We have had a hard month. Nutrica, the company that makes his formula, changed their recipe. We were days away from starting to wean ‘Buddy’ from the diet when we had to switch to the new formula. It was three days after Christmas, and the new formula had a completely different flavor profile. ‘Buddy’ would have none of it. (I will go into all this deeper on another post.) So we have been struggling to get him eating solid foods, homemade Keto Egg Nog, anything. I have been running around town trading new Ketocal, for old with parents whose keto-kids have feeding tubes. With all that craziness, his Keto Levels were still normal. Even though we started reducing a month ago, his levels were still normal. I almost wish they weren’t. If they were off because I made a mistake, there would be something I could fix. But there isn’t.

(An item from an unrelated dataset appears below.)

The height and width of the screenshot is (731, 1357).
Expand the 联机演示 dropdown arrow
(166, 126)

One of the incredibly hard things about having a medically complicated child is the powerlessness. What do you do when even the doctors say “I don’t know. Let’s hope it doesn’t happen again, but let us know if it does.” I have had to wrestle with my son’s mortality before. I am very clear that his time is out of my control. I can live with that because I know I have done everything in my power to make his time here, fun, full of love and the best it could possibly be, but I have to feel like I am doing Something, or I start to lose my mind. So I create plan Bs.
My plan B this time is CBD, medical marijuana. I am finding out everything I can about how it works, how we get it, where and what kind to get, because if our house of cards starts to fall I want a stronger glue to put it back together. And our house could fall. We have 6-9 months of formula available. I am trying to find more. During the seizure ‘Buddy’ bit his tongue and does not want to eat. We have to start over again trying solid foods. This will take more formula. The doctors want to slow his wean to 12 months instead of 9. This will take more formula. So even if there are no more seizures we Have to get ‘Buddy’ eating solid foods or he will run out of food and possible need a Gtube. If he has more seizures, we will definitely run out of formula and probably need a Gtube.

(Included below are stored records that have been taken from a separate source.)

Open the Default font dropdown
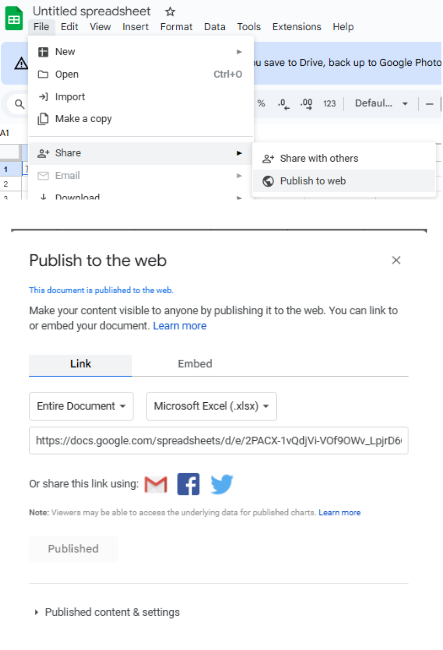Image resolution: width=443 pixels, height=650 pixels. (x=381, y=103)
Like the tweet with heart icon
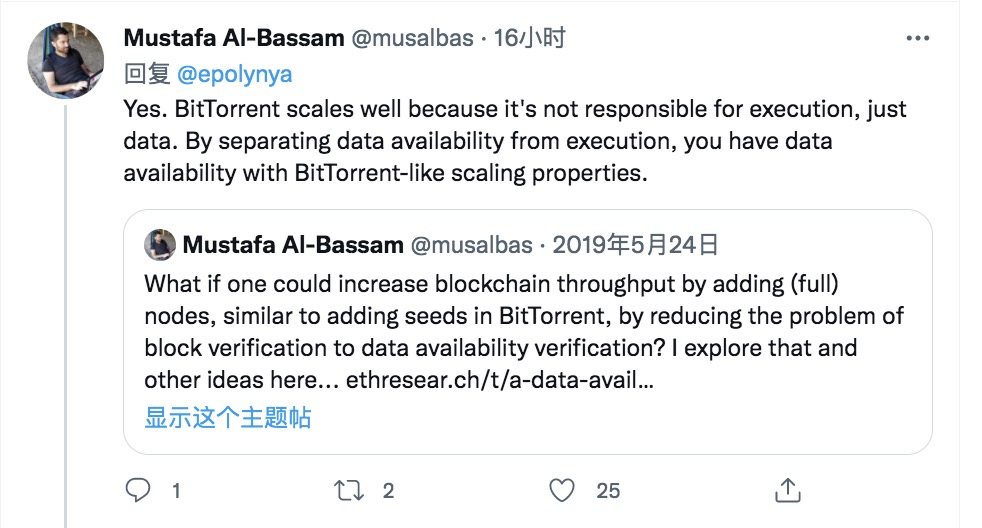Screen dimensions: 982x528 (562, 490)
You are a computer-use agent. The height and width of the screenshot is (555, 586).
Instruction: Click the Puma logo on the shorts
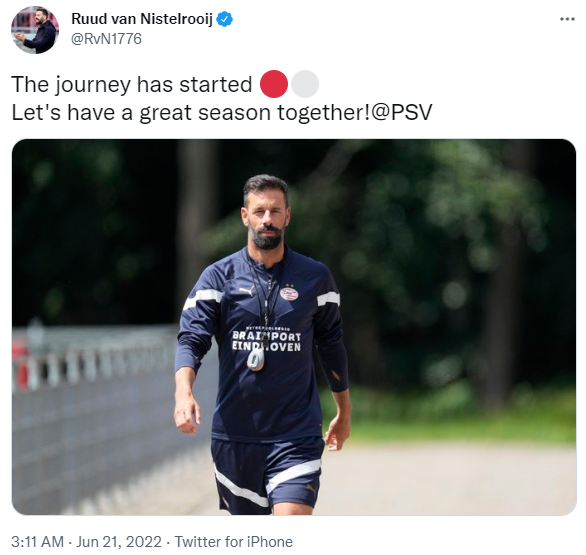point(311,488)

I am often told to think positively, not to dwell on the negative, but I have to run through these scenarios so that I am ready for them. I run the best case. I run the worst case. Then I create contingency plans. Only then can I breathe. For me to find hope, I need a plan. It is a delicate balance. There are no promises. So we live in the moment and do the best we can to find all the joy we can while working our @sses off to try to shore up the hope we were not promised.
(Thankfully, he is a very strong boy and is recovering well from this seizure.)